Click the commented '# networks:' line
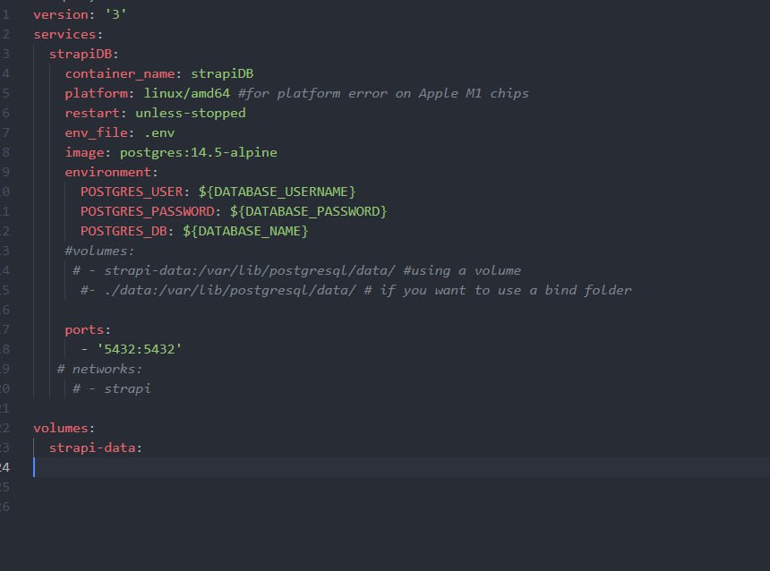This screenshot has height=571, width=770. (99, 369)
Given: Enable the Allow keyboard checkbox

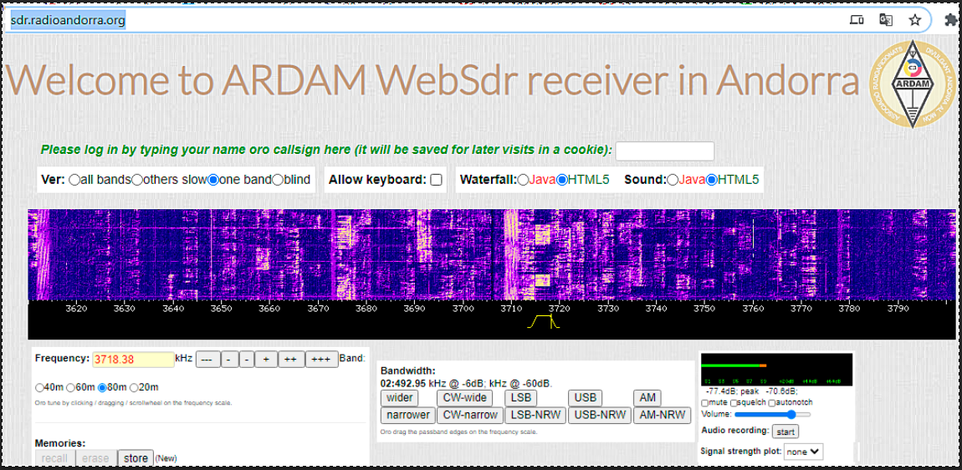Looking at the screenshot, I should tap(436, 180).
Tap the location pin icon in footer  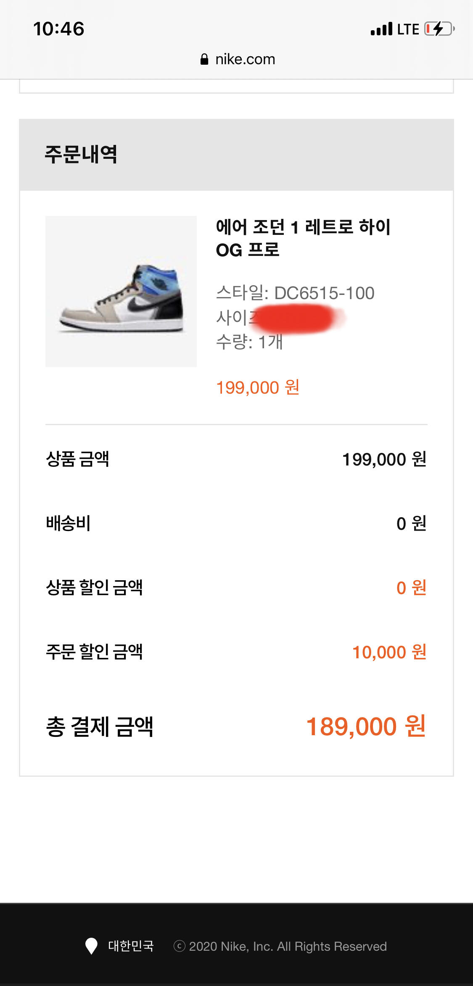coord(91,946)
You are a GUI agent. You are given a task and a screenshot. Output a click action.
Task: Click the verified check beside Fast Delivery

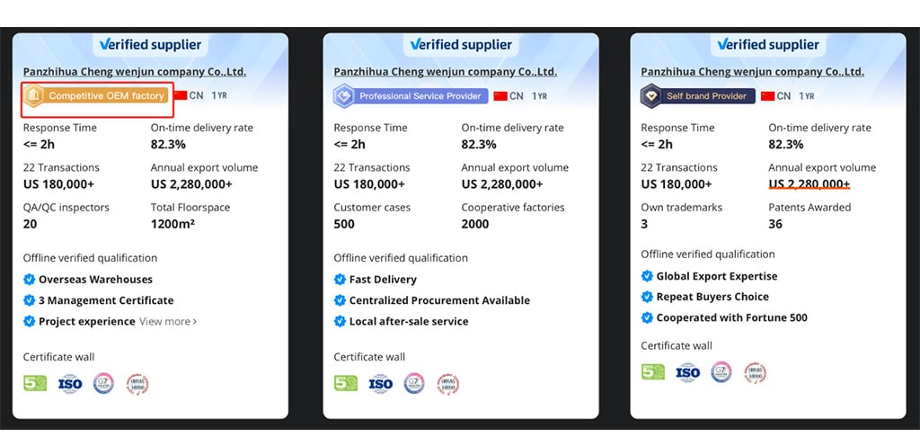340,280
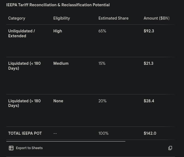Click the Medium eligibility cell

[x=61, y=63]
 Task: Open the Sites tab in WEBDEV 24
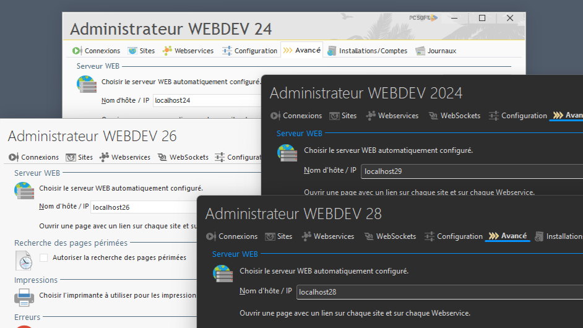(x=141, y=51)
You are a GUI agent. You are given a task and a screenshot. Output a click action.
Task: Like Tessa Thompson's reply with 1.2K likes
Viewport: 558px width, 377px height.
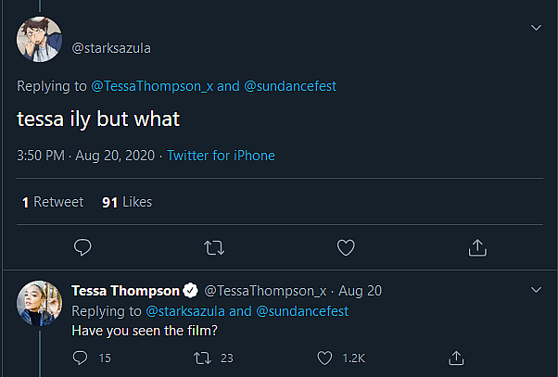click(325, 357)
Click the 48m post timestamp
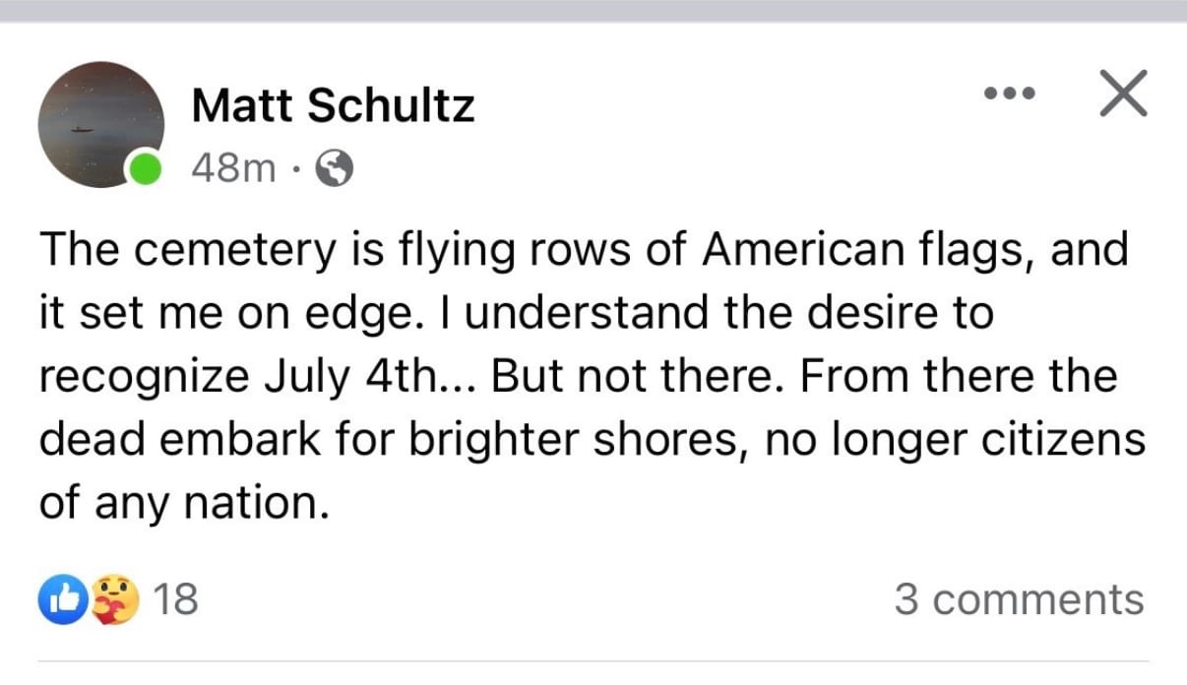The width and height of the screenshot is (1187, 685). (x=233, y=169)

EXERCISE DESCRIPTION — Begin with the line containing "Task: Open the Sites tab in WEBDEV 24" and end with the last line of the material above; return exactly those lines, both ends included, and omit all pictures.

TASK OUTPUT —
 Task: Open the Sites tab in WEBDEV 24
(x=141, y=51)
You are a GUI agent. You are given a task and a screenshot. Output a click action.
Task: Like Tessa Thompson's reply with 1.2K likes
Viewport: 558px width, 377px height.
click(325, 357)
Click the 48m post timestamp
The width and height of the screenshot is (1187, 685). (x=233, y=169)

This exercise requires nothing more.